More recently, in 2008, she appeared at the Open Air Theatre, Regent's Park with Topol, Linda Thorson and Lisa O'Hare in the Lerner & Lowe musical, Gigi.

Television 
During the early 1960s, Martin was the resident singer of topical songs on the British weekly satire show That Was The Week That Was (1962–1963). Martin won a BAFTA TV Award for Light Entertainment Personality in 1964. One of the songs she sang on the show, the John F. Kennedy tribute "In the Summer of His Years", was released as a single and 'bubbled under' the Billboard Hot 100 chart at No 104 in 1963 (but was outcharted by a cover version by Connie Francis, which reached No 46). She has also released recordings in Swedish, such as the 7" single "Om du nånsin skulle ändra dej".

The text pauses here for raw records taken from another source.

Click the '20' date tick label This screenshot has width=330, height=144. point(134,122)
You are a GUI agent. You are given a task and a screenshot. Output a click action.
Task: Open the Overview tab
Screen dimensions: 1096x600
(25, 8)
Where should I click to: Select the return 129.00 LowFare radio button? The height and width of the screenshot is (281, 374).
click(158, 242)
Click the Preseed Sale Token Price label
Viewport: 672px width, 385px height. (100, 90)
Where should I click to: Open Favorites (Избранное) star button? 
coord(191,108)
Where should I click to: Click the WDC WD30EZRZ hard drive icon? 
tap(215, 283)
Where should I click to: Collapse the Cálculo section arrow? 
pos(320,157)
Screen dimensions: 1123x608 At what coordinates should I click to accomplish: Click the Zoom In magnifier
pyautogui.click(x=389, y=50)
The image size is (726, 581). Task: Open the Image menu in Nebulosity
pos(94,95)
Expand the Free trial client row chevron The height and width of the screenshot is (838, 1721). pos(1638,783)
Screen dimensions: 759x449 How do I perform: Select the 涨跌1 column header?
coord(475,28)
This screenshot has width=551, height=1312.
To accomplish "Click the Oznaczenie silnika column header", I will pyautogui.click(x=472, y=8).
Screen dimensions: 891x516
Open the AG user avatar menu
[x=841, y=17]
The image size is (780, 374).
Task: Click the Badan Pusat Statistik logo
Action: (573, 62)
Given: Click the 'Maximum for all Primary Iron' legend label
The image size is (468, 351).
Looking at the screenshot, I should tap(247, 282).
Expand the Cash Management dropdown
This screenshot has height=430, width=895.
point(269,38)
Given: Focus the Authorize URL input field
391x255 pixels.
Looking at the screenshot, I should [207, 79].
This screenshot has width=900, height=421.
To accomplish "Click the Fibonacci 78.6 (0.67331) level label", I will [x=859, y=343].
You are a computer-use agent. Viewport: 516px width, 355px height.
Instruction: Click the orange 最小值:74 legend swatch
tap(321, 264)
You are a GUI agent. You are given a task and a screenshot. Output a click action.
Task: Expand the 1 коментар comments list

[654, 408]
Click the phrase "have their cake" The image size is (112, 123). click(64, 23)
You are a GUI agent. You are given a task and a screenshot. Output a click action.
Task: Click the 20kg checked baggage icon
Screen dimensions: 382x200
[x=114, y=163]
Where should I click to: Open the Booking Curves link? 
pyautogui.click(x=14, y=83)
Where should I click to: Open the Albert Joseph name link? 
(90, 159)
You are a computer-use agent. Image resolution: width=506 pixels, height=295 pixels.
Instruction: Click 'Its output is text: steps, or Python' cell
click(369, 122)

Martin had her own BBC television series between 1964 and 1966, titled Mainly Millicent for the first two series, and shortened to Millicent for the third and final series. For her work in this series she won the TV Society Award. In one episode, Martin and guest star Roger Moore performed a comedy skit in which Moore played secret agent James Bond some years before he was cast in the role. In the mid-1960s she guested, alongside Pete Murray and Kenneth Williams, in an edition of Juke Box Jury.

She appeared with Morecambe and Wise in their series "Two of a Kind" in the 1960s.

In 1969, Sir Lew Grade wanted to make a comedy film series, starring Martin, that would appeal to both American and British audiences. He sent six comedy sketches of Martin to producer Sheldon Leonard, who came up with the premise of From a Bird's Eye View. The series was not a success and was cancelled after 16 episodes had been filmed.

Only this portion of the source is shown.